---------- DOCUMENT EXTRACT ----------
Tinkoff-Saxo team owner and businessman Oleg Tinkov wants to see Froome, Contador, Nibali and Quintana race all three 2015 Grand Tours
Oleg Tinkov will give one million euros to cycling’s top four Grand Tour riders – Chris Froome (Sky), Alberto Contador (Tinkoff-Saxo), Vincenzo Nibali (Astana) and Nairo Quintana (Movistar) – if they race all three Grand Tours in 2015.
The Russian businessman and owner of team Tinkoff-Saxo, home of Contador, said that the four can divide the money – €250,000 each – or put it all up for best placed rider.
“It comes from my desire to see all the great champions in the three biggest races of the year,” Tinkov told Italy’s La Gazzetta dello Sport newspaper.
“We spoke about it in August and then at the Vuelta a España we were able to take our idea to David Brailsford of Sky, Alexandre Vinokourov of Astana, for Froome and Nibali. Now, we need to talk to Movistar for Quintana.”
---------- DATA PROVIDED ----------
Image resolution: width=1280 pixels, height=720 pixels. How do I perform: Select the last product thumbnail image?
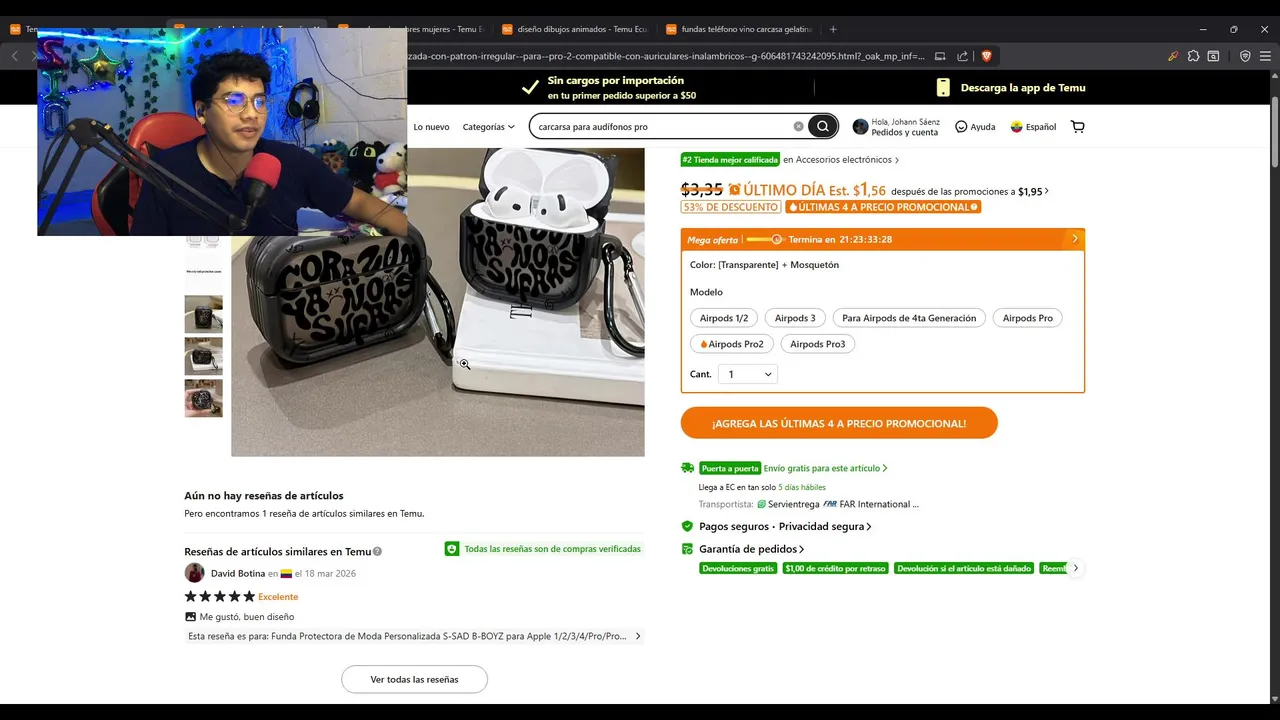[204, 398]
----------
> LIST OF TASKS
A – List every rider the article on Oleg Tinkov's Grand Tour offer names as one of cycling's top four Grand Tour riders, each with the team given for him.
B – Answer these questions from the article on Oleg Tinkov's Grand Tour offer:
(i) How much would each rider receive if the four divided the money?
(ii) Which newspaper did Tinkov speak to?
(iii) At which race was the idea taken to David Brailsford and Alexandre Vinokourov?
C – Write the next part of the article on Oleg Tinkov's Grand Tour offer, starting after its final sentence.

> ANSWERS
A –
Chris Froome (Sky)
Alberto Contador (Tinkoff-Saxo)
Vincenzo Nibali (Astana)
Nairo Quintana (Movistar)

B –
(i) €250,000
(ii) Italy's La Gazzetta dello Sport
(iii) The Vuelta a España

C –
After winning the 2014 Giro, Colombian Quintana said that he will skip the Giro to try to win the Tour. He won the white jersey of best young riders and placed second overall in 2013 behind Froome.
Froome and Nibali have yet to announce their plans for 2015, but both riders are expected to focus on the Tour.
“It’s interesting that he’s decided to do the Giro d’Italia,” Froome said last month at the World Championship, “I know how hard it is to do two Grand Tours back to back.”
Froome only once raced and finished two Grand Tours, in 2012, he placed second in the Tour and fourth in the Vuelta.
“Contador will also race the Vuelta if Nibali, Froome and Quintana accept this challenge,” Tinkov added.
“Everyone has to make a push to make this happen. I spoke to Froome personally and he was very interested. It would be the biggest sporting initiative of 2015.”
Tinkov’s idea to have the best riders in every big race is something that cycling’s governing body is considering in its 2017 calendar reform. It would please the fans and make race organisers happy, but may not be physically possible for top-level cyclists.
“Is it possible? After I saw the route of next year’s Giro d’Italia, I’m more convinced it is,” Tinkov said.
“The course is hard and impressive, but not cruel. There are very few transfers, short stages and a mild final week.”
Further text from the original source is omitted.